As you would guess, Kubo does exactly that and, as the sun sets one day and turns into night before he can return home, his aunts (both voiced by a hauntingly-sounding Rooney Mara) arrive – witchy, terrifying twins with kabuki-white faces, black swirling shrouds as they appear in black smoke. And with that, the young Kubo is sent on a quest in the dangerous world to recover a magical suit of armor that will protect him. Along the way, many revelations, including the truth behind his mother’s trauma and his Samurai father’s fate, the supernatural origin of his extended family, and the mystery of the movie’s title.
First-time director Travis Knight, who served as lead animator on Laika’s previous three films, gave Kubo a colorfully, solid look full of lavish depth and detail. The bickering interplay between McConaughey’s Beetle and Theron’s monkey protector shines bright throughout the narrative, helping balance the stakes of the tale.
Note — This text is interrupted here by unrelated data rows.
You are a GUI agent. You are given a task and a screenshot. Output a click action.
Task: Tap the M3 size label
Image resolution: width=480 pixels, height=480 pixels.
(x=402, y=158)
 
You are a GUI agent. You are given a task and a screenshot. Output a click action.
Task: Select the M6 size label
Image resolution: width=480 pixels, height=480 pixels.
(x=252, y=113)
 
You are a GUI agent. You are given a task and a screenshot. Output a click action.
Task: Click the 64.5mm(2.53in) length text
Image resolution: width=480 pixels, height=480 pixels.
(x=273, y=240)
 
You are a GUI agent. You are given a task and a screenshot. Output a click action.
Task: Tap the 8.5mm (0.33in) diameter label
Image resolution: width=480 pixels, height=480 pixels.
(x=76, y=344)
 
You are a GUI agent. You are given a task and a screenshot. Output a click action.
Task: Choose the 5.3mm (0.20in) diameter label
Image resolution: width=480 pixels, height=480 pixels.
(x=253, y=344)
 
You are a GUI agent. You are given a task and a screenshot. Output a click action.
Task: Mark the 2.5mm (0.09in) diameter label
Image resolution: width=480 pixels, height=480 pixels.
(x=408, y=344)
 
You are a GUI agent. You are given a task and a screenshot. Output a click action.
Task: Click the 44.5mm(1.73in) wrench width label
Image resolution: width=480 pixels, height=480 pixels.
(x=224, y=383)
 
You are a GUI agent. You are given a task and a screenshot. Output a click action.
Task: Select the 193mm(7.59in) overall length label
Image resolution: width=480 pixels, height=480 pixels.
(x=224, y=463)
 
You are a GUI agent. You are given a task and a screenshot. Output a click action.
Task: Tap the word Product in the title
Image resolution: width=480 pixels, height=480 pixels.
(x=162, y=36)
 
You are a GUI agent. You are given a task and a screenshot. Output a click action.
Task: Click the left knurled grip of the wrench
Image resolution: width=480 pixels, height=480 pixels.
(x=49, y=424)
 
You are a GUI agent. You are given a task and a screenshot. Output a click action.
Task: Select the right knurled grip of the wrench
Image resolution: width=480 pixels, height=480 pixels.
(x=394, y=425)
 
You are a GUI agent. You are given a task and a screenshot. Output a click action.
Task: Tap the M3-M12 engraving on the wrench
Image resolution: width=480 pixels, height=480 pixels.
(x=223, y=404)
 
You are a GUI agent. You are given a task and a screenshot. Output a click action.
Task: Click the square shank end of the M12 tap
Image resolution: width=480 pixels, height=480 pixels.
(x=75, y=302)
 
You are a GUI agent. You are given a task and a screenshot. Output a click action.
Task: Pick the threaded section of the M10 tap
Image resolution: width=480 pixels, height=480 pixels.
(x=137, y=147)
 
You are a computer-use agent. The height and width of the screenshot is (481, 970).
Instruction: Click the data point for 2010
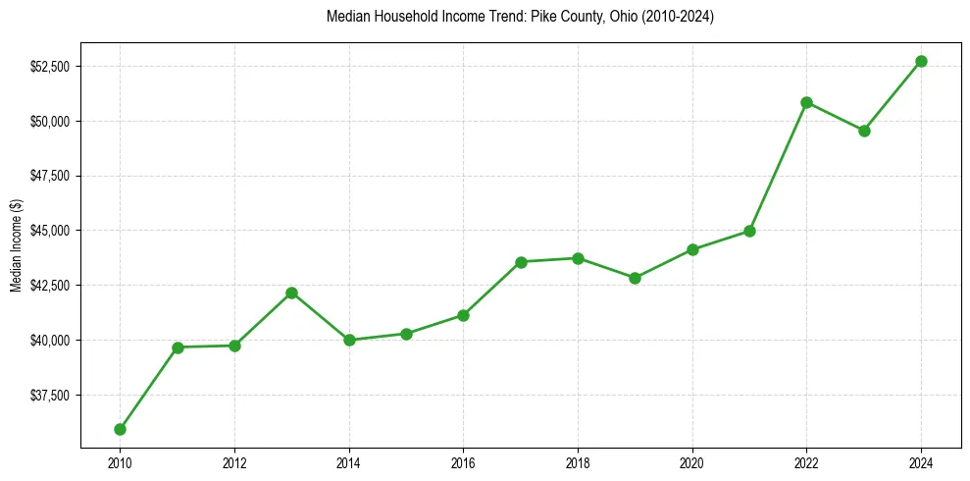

The animation really shines through each scene.This come not just from the animation but in the plot, themes, and film overall. The themes of family, bravery, magic, and love help transcend this hero’s journey story into something that everyone of all ages can enjoy. Kubo is a marvel – a visually stunning, richly imagined paradise in a sea of Disney candy-colored safety, and one of the truly original films of this year. You can count on seeing this film in the Oscar race this year.